**Material for the task:**
*** Begin section ***

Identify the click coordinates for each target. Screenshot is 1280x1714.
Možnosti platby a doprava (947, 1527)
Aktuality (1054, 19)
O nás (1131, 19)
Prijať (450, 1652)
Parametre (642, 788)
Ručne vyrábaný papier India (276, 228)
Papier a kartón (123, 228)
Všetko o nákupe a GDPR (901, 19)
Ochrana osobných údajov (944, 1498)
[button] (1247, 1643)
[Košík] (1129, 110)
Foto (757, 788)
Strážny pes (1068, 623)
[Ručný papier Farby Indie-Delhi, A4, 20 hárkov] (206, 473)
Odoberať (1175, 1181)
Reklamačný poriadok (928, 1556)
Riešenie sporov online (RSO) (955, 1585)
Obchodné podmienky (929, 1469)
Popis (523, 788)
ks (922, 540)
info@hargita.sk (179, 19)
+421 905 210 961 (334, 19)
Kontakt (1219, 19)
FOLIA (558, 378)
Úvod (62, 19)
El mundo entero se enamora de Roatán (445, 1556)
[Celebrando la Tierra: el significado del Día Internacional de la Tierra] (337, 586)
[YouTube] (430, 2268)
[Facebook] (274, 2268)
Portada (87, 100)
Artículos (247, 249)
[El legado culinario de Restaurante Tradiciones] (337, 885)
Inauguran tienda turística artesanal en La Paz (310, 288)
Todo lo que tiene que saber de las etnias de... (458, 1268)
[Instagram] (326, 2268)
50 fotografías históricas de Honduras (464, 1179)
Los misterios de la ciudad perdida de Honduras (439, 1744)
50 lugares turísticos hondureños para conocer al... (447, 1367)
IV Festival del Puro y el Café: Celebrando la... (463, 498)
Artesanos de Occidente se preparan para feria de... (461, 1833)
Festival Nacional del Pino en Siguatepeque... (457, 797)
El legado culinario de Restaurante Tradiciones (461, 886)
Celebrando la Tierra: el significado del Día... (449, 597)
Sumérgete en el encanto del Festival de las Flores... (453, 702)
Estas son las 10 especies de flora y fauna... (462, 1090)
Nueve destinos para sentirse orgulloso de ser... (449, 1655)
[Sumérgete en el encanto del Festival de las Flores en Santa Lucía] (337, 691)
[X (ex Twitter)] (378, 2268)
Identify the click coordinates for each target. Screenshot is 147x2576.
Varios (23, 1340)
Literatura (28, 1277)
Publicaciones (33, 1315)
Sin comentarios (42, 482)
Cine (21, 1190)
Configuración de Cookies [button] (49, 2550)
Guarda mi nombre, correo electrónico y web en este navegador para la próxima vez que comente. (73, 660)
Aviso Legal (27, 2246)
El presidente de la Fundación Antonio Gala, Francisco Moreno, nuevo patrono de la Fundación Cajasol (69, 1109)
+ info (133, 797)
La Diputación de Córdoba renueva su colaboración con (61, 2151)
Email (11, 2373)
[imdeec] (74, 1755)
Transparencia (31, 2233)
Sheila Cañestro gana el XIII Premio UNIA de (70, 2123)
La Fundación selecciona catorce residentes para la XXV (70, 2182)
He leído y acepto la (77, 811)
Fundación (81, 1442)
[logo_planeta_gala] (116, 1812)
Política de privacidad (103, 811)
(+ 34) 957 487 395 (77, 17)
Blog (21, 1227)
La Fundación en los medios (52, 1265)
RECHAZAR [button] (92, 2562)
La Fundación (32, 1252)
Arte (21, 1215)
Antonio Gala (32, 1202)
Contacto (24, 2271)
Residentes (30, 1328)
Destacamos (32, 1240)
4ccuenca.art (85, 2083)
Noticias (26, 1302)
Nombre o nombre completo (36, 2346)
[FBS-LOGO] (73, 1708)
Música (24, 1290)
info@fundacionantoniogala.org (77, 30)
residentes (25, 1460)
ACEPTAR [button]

*** End section ***

**Exercise directions:** Which lines above run from the one containing "961 (334, 19)" down to the one containing "Inauguran tienda turística"? Repeat exactly those, both ends included, and nothing else.

**Your response:**
+421 905 210 961 (334, 19)
Kontakt (1219, 19)
FOLIA (558, 378)
Úvod (62, 19)
El mundo entero se enamora de Roatán (445, 1556)
[Celebrando la Tierra: el significado del Día Internacional de la Tierra] (337, 586)
[YouTube] (430, 2268)
[Facebook] (274, 2268)
Portada (87, 100)
Artículos (247, 249)
[El legado culinario de Restaurante Tradiciones] (337, 885)
Inauguran tienda turística artesanal en La Paz (310, 288)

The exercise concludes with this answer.